[Records for locating displayed items]
%%

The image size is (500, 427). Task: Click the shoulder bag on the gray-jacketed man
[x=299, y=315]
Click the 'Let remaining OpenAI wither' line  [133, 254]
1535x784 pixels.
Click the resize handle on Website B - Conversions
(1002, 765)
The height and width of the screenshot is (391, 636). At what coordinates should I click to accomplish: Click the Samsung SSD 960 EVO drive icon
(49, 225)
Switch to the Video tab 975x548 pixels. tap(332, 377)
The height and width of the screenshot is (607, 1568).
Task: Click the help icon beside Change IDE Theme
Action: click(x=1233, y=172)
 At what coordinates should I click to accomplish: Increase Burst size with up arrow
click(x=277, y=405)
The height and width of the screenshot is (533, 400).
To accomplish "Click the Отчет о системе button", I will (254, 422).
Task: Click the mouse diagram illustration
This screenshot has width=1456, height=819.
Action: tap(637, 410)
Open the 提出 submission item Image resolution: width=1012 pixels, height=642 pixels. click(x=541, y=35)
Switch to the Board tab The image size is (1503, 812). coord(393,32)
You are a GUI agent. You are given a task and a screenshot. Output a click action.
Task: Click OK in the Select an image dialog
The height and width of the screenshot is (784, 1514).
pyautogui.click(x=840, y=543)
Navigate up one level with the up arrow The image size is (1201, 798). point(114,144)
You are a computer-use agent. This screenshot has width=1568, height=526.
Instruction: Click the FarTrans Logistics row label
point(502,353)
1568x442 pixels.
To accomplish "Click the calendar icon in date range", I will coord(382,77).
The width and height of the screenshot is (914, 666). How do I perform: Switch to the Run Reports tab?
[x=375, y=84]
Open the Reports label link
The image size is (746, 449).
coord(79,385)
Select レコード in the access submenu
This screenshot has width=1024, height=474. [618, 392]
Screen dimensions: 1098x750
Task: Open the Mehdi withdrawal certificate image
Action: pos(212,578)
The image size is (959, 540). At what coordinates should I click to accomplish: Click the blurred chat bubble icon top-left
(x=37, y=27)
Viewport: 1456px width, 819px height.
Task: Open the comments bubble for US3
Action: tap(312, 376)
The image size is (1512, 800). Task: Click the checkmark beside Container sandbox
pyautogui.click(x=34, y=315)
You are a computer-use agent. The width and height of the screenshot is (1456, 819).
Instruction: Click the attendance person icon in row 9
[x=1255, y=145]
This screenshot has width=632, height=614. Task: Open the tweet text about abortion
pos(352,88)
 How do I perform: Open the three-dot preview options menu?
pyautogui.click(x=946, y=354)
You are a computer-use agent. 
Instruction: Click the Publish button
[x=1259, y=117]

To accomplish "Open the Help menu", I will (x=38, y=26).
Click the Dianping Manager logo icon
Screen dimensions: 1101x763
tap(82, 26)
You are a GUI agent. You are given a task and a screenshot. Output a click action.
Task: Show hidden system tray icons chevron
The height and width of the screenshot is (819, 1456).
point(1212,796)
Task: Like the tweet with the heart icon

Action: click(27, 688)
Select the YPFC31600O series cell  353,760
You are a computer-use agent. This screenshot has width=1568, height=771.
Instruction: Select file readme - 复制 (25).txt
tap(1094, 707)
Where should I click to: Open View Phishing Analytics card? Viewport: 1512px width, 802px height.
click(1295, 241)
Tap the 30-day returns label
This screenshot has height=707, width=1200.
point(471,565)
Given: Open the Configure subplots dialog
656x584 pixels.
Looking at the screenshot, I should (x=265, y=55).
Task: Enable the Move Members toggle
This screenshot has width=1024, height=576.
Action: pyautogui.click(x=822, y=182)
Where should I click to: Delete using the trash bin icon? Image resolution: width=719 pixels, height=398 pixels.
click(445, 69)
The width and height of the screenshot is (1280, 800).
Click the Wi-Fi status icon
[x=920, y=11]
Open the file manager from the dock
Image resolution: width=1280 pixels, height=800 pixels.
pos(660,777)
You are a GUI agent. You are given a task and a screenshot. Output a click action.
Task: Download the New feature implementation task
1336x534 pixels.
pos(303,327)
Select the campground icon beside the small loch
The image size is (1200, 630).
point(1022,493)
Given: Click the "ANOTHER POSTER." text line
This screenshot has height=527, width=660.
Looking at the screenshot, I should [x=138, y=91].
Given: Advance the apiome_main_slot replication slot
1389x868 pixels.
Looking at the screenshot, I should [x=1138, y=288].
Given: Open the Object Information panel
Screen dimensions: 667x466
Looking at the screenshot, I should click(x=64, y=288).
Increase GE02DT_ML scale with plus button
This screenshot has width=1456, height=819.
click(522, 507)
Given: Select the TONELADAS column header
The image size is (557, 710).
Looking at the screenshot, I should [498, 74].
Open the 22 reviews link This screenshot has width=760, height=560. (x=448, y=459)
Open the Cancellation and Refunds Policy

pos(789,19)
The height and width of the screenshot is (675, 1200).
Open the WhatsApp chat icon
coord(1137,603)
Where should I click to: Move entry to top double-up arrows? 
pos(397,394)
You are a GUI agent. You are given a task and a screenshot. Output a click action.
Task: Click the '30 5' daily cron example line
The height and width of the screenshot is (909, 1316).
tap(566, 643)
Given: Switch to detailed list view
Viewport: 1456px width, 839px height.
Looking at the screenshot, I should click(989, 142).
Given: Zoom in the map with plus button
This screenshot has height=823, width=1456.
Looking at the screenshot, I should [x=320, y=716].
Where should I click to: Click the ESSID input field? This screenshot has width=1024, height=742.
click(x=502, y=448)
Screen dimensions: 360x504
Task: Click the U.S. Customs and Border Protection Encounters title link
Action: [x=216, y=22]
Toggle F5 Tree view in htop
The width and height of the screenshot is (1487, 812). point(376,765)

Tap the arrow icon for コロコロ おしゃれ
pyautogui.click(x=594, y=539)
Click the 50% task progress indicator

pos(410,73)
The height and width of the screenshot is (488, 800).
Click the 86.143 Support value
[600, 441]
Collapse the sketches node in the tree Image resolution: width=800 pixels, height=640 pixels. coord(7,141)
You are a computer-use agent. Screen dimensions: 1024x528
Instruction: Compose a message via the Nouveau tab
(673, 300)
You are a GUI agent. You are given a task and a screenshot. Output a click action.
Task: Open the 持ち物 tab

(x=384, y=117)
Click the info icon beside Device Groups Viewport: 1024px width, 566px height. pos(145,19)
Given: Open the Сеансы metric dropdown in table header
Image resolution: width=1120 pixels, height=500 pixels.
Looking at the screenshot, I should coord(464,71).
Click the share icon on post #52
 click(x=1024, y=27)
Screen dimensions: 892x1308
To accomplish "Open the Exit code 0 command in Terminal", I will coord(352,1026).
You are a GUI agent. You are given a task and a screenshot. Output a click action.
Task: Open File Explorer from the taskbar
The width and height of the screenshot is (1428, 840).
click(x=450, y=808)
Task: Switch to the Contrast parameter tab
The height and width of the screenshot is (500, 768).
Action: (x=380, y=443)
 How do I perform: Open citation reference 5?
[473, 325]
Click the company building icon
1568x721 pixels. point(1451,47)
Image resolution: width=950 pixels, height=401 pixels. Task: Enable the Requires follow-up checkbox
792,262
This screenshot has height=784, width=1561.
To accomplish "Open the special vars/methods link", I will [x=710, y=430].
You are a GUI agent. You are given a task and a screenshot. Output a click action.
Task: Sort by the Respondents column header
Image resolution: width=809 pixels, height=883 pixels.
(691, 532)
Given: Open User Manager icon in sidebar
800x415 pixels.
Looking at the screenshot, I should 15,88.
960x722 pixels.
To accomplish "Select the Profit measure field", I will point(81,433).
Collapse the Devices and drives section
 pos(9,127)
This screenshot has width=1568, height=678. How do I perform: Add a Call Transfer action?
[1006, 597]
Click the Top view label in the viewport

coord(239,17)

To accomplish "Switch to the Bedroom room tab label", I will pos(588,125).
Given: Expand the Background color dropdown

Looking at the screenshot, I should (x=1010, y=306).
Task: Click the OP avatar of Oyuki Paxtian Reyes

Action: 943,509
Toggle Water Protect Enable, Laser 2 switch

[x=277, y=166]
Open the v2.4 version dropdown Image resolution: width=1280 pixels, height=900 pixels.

%%

:: Instructions to follow ::
Copy everything from the start of the records down to the line that contains "will (254, 422).", with both ends included.

:: Result for this task ::
The image size is (500, 427). Task: Click the shoulder bag on the gray-jacketed man
[x=299, y=315]
Click the 'Let remaining OpenAI wither' line  [133, 254]
1535x784 pixels.
Click the resize handle on Website B - Conversions
(1002, 765)
The height and width of the screenshot is (391, 636). At what coordinates should I click to accomplish: Click the Samsung SSD 960 EVO drive icon
(49, 225)
Switch to the Video tab 975x548 pixels. tap(332, 377)
The height and width of the screenshot is (607, 1568).
Task: Click the help icon beside Change IDE Theme
Action: click(x=1233, y=172)
 At what coordinates should I click to accomplish: Increase Burst size with up arrow
click(x=277, y=405)
The height and width of the screenshot is (533, 400).
To accomplish "Click the Отчет о системе button", I will (254, 422).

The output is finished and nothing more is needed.